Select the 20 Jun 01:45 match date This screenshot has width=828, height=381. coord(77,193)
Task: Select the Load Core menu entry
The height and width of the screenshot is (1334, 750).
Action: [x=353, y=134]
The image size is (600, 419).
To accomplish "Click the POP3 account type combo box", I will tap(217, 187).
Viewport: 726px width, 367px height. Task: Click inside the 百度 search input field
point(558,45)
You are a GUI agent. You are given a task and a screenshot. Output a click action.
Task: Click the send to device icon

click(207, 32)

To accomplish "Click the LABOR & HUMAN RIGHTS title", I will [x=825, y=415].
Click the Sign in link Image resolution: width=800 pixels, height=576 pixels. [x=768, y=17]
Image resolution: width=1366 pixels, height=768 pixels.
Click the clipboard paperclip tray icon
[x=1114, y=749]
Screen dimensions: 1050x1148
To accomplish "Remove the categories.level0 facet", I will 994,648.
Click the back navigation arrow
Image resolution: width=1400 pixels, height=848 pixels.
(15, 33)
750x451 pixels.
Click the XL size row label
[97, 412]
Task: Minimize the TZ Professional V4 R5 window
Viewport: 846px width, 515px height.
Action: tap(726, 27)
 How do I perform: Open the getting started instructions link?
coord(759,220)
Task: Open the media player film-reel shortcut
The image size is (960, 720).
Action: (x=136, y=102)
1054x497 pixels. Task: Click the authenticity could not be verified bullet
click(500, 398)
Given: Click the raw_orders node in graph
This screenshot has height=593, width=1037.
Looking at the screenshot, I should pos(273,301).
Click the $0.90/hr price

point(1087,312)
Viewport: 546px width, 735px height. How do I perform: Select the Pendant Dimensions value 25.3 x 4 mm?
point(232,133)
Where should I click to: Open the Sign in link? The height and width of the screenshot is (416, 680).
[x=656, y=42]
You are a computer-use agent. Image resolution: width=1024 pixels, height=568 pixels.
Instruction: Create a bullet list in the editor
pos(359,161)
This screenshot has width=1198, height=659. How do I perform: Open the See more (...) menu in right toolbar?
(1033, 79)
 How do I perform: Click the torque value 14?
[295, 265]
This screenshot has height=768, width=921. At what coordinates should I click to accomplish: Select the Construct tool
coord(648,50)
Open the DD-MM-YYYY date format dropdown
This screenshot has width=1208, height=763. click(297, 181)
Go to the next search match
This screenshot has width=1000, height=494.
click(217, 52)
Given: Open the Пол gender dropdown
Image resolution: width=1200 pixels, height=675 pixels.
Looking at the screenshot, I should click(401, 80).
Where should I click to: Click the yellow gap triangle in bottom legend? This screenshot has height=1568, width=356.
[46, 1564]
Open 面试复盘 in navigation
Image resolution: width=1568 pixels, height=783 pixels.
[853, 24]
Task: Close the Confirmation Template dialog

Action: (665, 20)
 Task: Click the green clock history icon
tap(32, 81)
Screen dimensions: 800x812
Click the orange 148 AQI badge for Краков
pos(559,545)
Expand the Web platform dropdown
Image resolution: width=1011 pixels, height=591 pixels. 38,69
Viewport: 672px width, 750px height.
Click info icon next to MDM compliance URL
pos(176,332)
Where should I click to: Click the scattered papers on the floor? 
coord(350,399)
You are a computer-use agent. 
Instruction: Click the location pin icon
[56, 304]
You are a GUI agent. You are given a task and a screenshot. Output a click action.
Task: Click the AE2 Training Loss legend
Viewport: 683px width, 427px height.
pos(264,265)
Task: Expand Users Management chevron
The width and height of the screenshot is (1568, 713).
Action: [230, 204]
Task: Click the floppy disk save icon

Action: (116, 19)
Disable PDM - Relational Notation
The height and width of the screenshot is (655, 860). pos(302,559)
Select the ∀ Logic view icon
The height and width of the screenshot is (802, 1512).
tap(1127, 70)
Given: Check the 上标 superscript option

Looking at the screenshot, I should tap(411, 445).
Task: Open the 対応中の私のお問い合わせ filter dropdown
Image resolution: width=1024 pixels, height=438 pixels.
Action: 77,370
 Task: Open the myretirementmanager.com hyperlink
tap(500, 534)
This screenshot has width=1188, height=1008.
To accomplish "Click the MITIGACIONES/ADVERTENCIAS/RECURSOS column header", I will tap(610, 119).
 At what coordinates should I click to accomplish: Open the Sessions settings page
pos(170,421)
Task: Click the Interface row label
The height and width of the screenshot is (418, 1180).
● ● ● ● ●
=== Your goal ===
Pull each line containing "agent" from the records.

=== Completed task ===
You are a GUI agent. You are given a task and a screenshot. Output a click action.
You are a computer-use agent. Image resolution: width=1024 pixels, height=568 pixels.
You are a computer-use agent. 
You are a GUI agent. You are given a task and a screenshot. Output a click action.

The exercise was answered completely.